When Can Digital Personas Reliably Approximate Human Survey Findings?

2026-05-11 · 14:41 UTC ·Mumin Jia, Yilin Chen, Divya Sharma... ·1 min read

Authors: Mumin Jia, Yilin Chen, Divya Sharma...
Categories: cs.CL, cs.AI, cs.SI, stat.ML
arXiv: https://arxiv.org/abs/2605.10659v1
PDF: https://arxiv.org/pdf/2605.10659v1

Brief

LLM-based digital personas were evaluated as substitutes for human survey respondents using the LISS panel: personas were built from background variables and pre-2023 survey histories and tested on held-out post-cutoff answers. Across four persona architectures, three LLMs, and two prediction tasks, personas improved distributional alignment (notably for stable attributes) but struggled with individual prediction and multivariate respondent structure; retrieval augmentation helped. Summary is based on the abstract (full paper not reviewed).

Why it matters

Using the LISS panel, authors constructed digital personas from respondents' background variables and pre-2023 survey histories and tested them against the same respondents' held-out post-cutoff answers across four persona architectures, three LLMs, and two prediction tasks.

Key details

Personas improved alignment with human response distributions—especially for questions tied to stable attributes and values—and retrieval-augmented architectures produced the clearest gains; however personas performed poorly at individual-level prediction, failed to recover multivariate respondent structure, and did worst on subjective, heterogeneous, or rare responses.

Source evidence

Abstract

Digital personas powered by Large Language Models (LLMs) are increasingly proposed as substitutes for human survey respondents, yet it remains unclear when they can reliably approximate human survey findings.
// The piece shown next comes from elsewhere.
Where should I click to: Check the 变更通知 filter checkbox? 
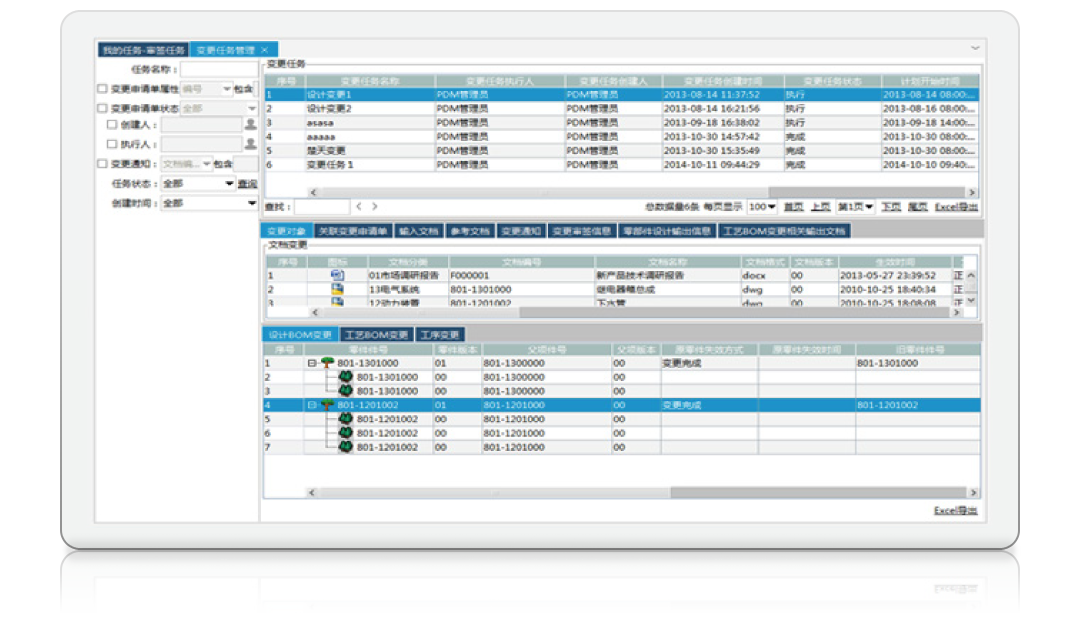pos(102,164)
We answer this question using the LISS panel, constructing personas from respondents' background variables and pre-2023 survey histories, then testing them against the same respondents' held-out post-cutoff answers. Across four persona architectures, three LLMs, and two prediction tasks, we assess performance at the question, respondent, distributional, equity, and clustering levels. Digital personas improve alignment with human response distributions, especially in domains tied to stable attributes and values, but remain limited for individual prediction and fail to recover multivariate respondent structure. Retrieval-augmented architectures provide the clearest gains, but performance depends more on human response structure than on model choice: personas perform best for low-variability questions and common respondent patterns, and worst for subjective, heterogeneous, or rare responses. Our results provide practical guidance on when digital personas could be appropriate for survey research and when human validation remains necessary.